» **PROBLEM REQUIREMENTS**
Find the word "width" in the data, then copy each line where it is found.
= = = = = = =
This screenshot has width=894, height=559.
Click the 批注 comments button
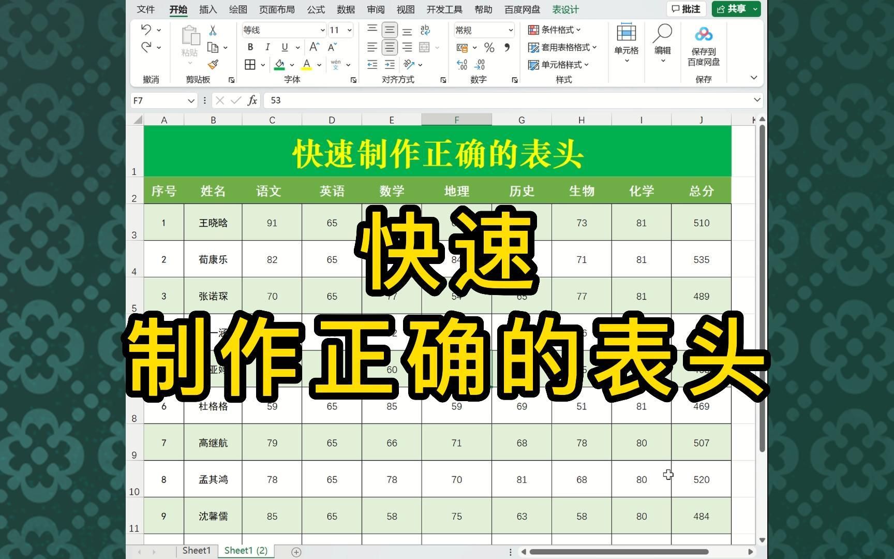point(686,9)
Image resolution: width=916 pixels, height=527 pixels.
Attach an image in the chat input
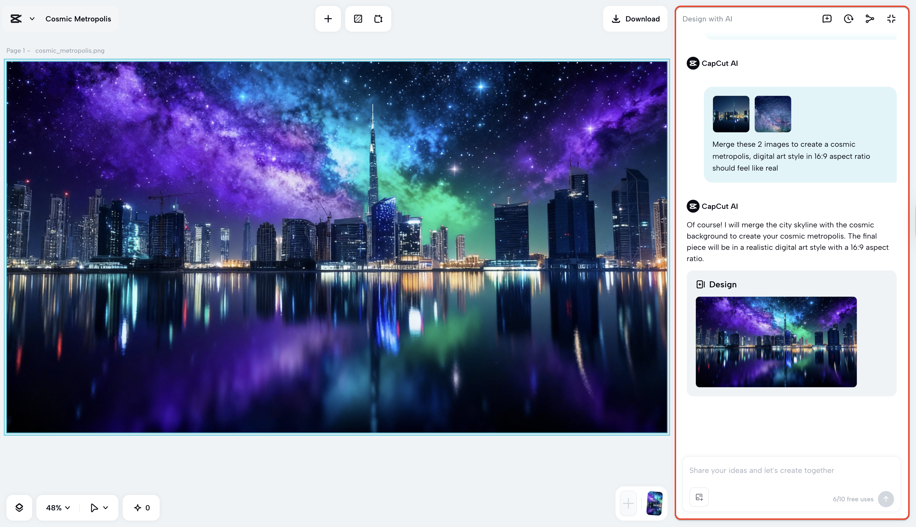699,497
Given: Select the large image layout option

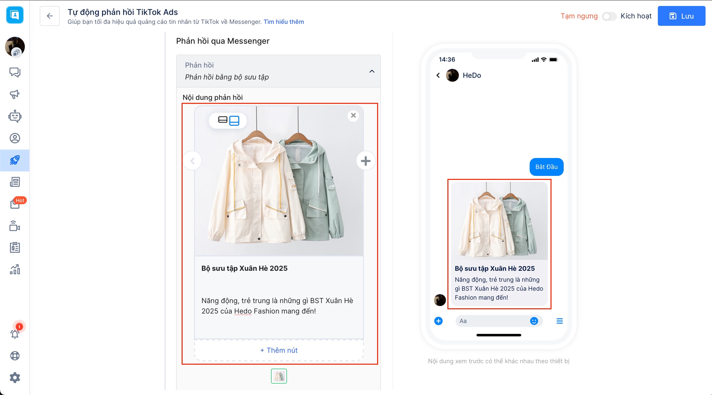Looking at the screenshot, I should click(234, 121).
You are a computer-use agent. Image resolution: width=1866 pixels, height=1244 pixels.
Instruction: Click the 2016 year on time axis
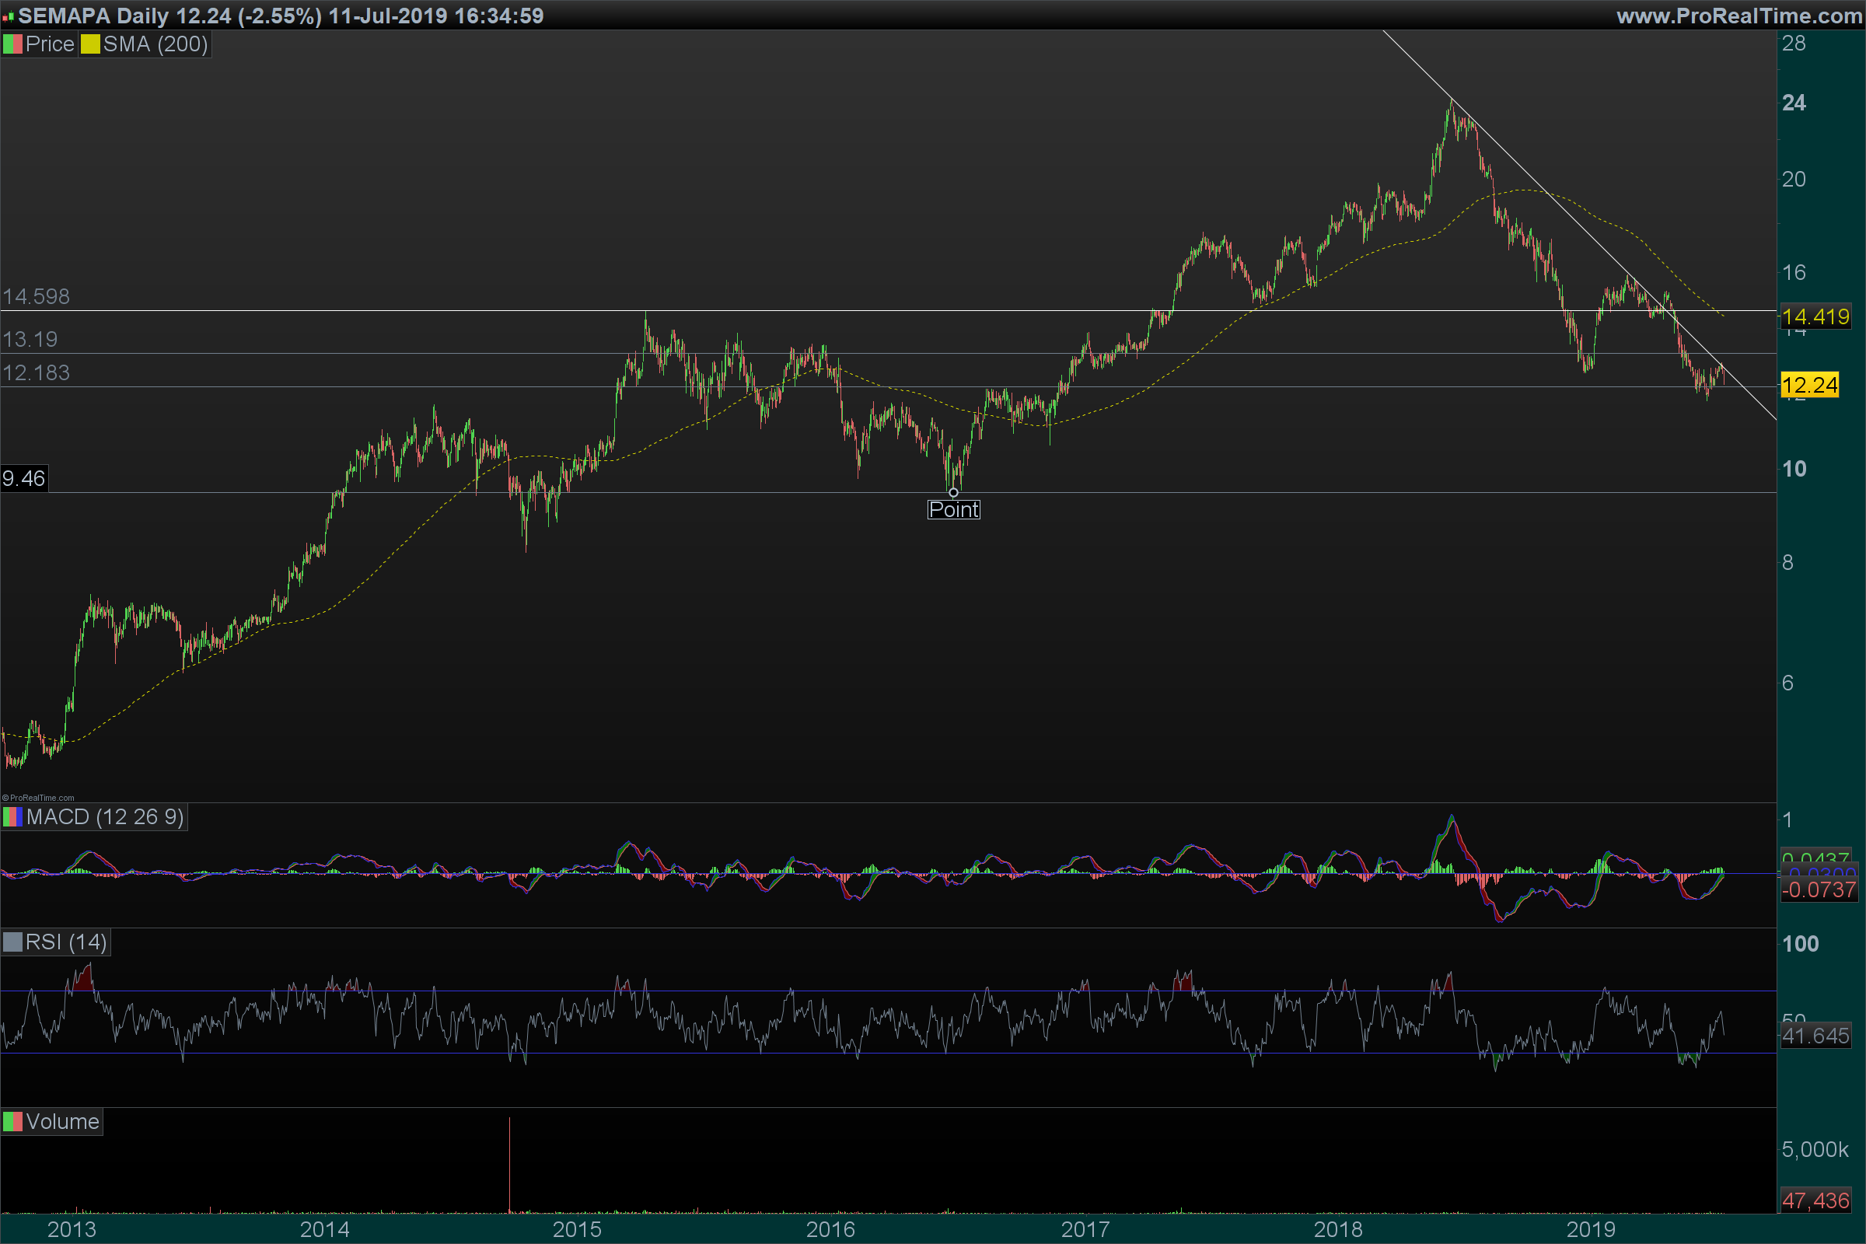(830, 1230)
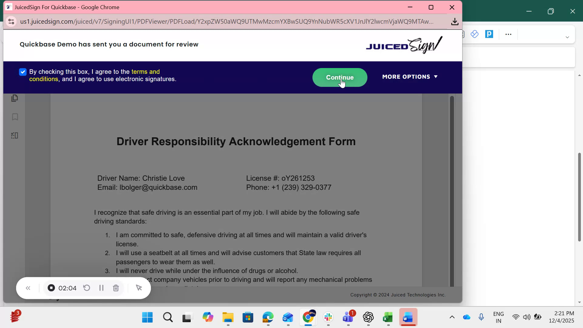Open the page thumbnails panel
Screen dimensions: 583x328
click(15, 98)
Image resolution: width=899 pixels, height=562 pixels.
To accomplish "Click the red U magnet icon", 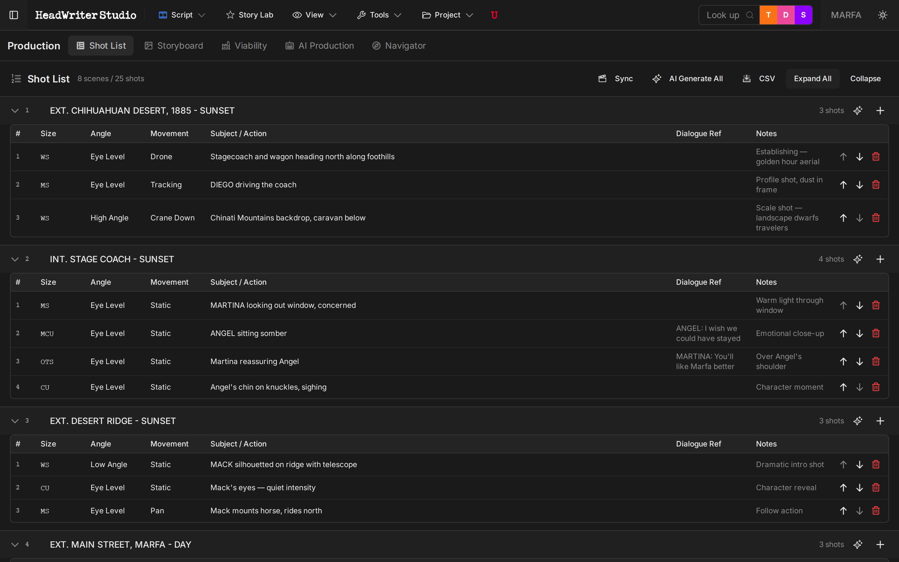I will coord(494,15).
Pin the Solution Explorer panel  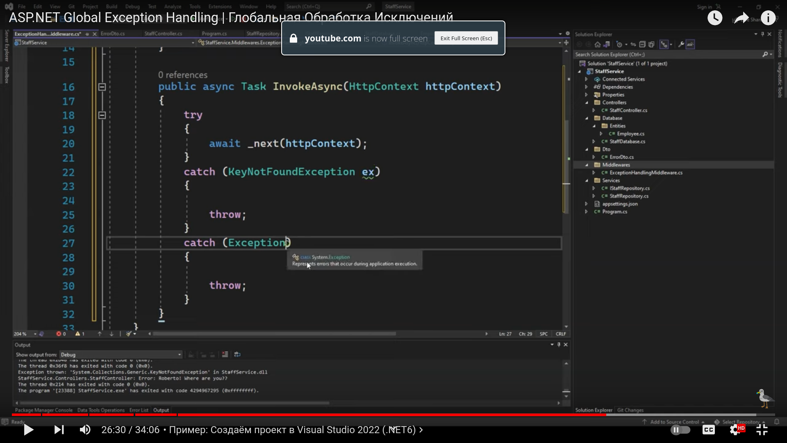pyautogui.click(x=763, y=34)
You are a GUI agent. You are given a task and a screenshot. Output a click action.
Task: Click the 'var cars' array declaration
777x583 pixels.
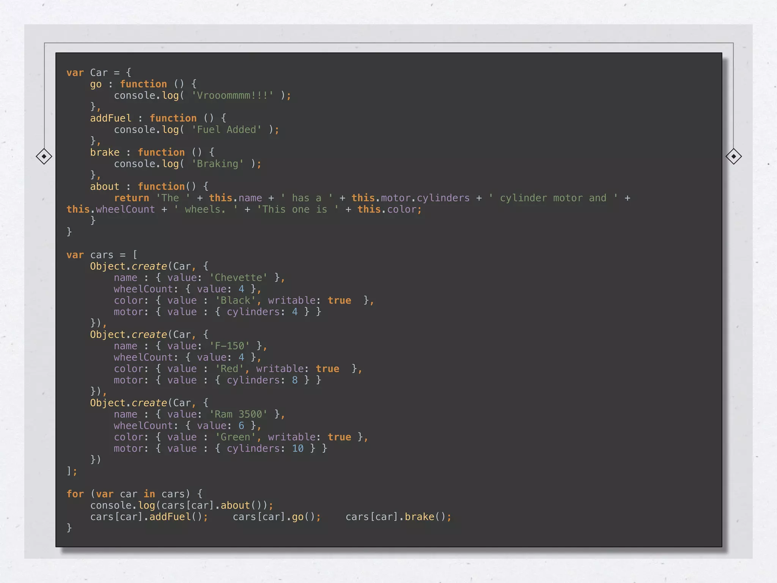pyautogui.click(x=102, y=255)
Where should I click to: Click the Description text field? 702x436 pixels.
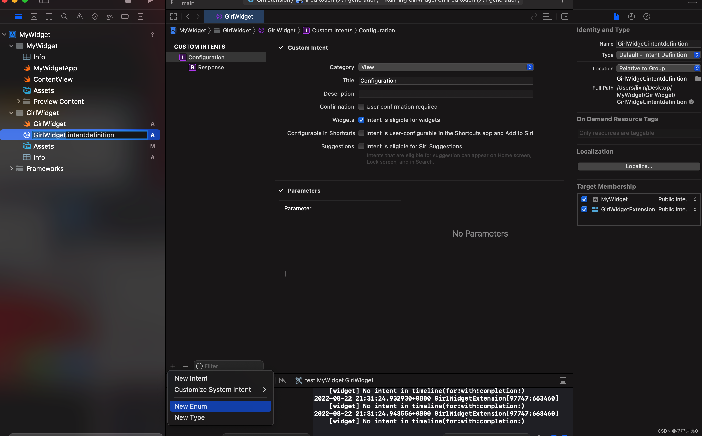point(446,94)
= = = = = = =
» **ANSWER FOR THE TASK**
This screenshot has width=894, height=559.
Image resolution: width=916 pixels, height=527 pixels.
You are a computer-use agent. Image resolution: width=1866 pixels, height=1244 pixels.
Image resolution: width=899 pixels, height=562 pixels.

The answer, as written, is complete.